Financial Impact Of Deadline, Buyouts: Pacific

The effects of the trade deadline are still being felt around the NBA as teams work buyout deals, negotiate with new free agents and fill open roster spots. Hoops Rumors will be taking a team-by-team look at the financial ramifications not just of the deadline itself but of the post-deadline moves. After beginning earlier with a look at the Southwest Division, we’ll continue with the Pacific Division:

Clippers

The trade of Lance Stephenson for Jeff Green was fairly even in terms of raw salary, but the Clippers absorbed a projected tax hit that magnifies the $450K difference between Green’s salary and Stephenson’s. L.A. is more than $10MM over the $84.74MM tax threshold, so that $450K will cost two and a half times that amount in additional taxes, unless the Clips find some altogether unlikely means of trimming salary by the final day of the regular season. Thus, the trade represents an investment of an additional $1.575MM in combined payroll and taxes. Rookie Alex Stepheson‘s 10-day contract also costs, at the rate of $30,888 in salary and $139,305 in tax penalties on top of it, but even though the tax penalty would be the same for anyone else on a 10-day deal, his salary is $24,834 less than if the team had signed a long-tenured veteran, as it did earlier with Jeff Ayres.

Suns

The Suns earned some well-deserved praise for snagging a first-round pick in the trade that sent Markieff Morris to the Wizards, but they also reaped some financial flexibility that allowed them to pick up an intriguing asset after the trade. Phoenix created a $1.56MM trade exception for the difference between the $8MM salary of Morris and the combined $6.44MM that Kris Humphries ($4.44MM) and DeJuan Blair ($2MM) make. The Suns used that exception to claim John Jenkins off waivers from the Mavericks, thus snagging a former No. 23 pick who has a favorable contract and averaged 19.7 points per game in the preseason this past fall. Jenkins has two years left on his contract after this season, and both call for non-guaranteed minimum salaries, meaning he has no long-term cost if he doesn’t pan out and a low cost if he does. Phoenix also signed Phil Pressey to a 10-day contract worth $55,722, but the Suns still have a lower payroll for this season than they did before the deadline. They also erased $7.4MM from next year’s guaranteed salary commitments and a combined $16.6MM for the two seasons after that, since Humphries and Blair are on de facto expiring contracts. That made it palatable for the Suns to eat the rest of Blair’s salary for this season when they waived him.

Warriors

Golden State dared to tinker with a roster that’s in the midst of the most successful season in NBA history so far, waiving little-used Jason Thompson to make room for a prorated minimum-salary contract for Anderson Varejao.
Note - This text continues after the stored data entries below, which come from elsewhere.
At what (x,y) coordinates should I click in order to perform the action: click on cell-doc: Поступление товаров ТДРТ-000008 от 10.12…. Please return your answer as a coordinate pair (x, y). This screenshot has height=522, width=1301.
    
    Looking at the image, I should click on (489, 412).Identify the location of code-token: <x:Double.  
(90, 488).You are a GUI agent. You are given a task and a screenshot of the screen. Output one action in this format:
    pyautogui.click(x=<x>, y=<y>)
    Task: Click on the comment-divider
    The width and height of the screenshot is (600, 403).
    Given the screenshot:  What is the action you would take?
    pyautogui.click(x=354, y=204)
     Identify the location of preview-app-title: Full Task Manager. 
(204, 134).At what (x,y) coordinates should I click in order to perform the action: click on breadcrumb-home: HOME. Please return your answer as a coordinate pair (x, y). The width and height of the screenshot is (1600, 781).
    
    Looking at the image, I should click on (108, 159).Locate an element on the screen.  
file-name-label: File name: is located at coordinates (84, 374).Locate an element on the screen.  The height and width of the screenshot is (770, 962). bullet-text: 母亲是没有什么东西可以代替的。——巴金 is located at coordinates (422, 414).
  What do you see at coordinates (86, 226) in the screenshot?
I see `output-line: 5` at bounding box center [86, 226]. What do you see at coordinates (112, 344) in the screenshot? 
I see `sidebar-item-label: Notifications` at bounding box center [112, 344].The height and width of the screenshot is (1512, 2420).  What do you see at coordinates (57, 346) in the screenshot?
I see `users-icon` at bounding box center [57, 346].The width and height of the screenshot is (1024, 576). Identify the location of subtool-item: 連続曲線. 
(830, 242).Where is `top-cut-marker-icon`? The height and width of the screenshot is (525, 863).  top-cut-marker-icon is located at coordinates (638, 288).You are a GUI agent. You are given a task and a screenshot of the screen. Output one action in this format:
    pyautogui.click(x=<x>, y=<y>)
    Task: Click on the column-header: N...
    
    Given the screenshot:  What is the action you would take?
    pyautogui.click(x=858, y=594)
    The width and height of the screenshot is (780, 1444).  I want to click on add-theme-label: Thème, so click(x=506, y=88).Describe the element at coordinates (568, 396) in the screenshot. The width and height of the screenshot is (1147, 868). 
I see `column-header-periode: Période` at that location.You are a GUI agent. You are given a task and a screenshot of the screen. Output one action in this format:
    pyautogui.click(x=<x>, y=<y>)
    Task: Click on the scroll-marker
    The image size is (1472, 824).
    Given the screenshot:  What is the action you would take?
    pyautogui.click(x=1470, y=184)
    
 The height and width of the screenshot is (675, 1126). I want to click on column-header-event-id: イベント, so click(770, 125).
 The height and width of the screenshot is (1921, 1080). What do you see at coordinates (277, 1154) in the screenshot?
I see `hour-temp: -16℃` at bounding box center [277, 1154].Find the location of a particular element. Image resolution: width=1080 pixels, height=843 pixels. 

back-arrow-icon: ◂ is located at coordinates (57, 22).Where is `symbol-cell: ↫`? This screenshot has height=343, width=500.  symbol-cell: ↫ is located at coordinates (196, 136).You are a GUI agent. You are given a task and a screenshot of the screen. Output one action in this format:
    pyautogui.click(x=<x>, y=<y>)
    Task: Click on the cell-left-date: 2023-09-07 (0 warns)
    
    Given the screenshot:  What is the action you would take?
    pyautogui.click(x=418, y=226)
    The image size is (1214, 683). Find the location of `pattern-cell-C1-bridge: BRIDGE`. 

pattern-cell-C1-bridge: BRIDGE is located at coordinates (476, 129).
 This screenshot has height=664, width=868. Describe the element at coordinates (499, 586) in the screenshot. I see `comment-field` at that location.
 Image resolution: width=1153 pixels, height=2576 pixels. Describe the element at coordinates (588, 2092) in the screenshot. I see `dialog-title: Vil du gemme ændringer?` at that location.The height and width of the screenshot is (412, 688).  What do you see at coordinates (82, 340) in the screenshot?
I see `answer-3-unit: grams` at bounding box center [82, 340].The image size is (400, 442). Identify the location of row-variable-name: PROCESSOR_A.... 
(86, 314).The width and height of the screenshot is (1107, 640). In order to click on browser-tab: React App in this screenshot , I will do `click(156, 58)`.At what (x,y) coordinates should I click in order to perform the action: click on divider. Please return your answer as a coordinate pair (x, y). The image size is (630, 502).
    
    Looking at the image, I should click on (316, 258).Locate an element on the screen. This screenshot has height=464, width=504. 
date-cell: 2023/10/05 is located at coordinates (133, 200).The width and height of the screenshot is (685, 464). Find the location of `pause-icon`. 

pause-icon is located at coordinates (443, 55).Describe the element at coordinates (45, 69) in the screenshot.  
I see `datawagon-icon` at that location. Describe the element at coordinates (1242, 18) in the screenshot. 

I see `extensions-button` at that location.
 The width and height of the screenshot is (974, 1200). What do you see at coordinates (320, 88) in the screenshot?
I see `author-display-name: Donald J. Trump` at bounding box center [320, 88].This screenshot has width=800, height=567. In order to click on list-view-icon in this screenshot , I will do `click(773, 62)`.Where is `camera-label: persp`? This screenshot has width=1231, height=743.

That Varejao deal costs $289,755 in salary and $724,388 in projected tax penalties, so it represents an investment of more than $1MM. The Warriors nonetheless minimized the effects on next year’s payroll with the use of the stretch provision. It was much too late to stretch any of Thompson’s nearly $6.909MM salary for this season, but Golden State turned the $2.65MM partial guarantee on his 2016/17 pay into equal $883,333 installments for each of the next three seasons. That drops Golden State’s guaranteed salary commitments for the summer ahead from close to $74.752MM to about $72.985MM, an incremental difference that could nonetheless be meaningful to the team’s pursuit of Kevin Durant.

Kings

Sacramento, despite no shortage of rumors, didn’t make any roster moves in February, though Caron Butler is reportedly a buyout candidate.

Lakers

Like the Kings, the Lakers have stood pat so far through the deadline and buyout season.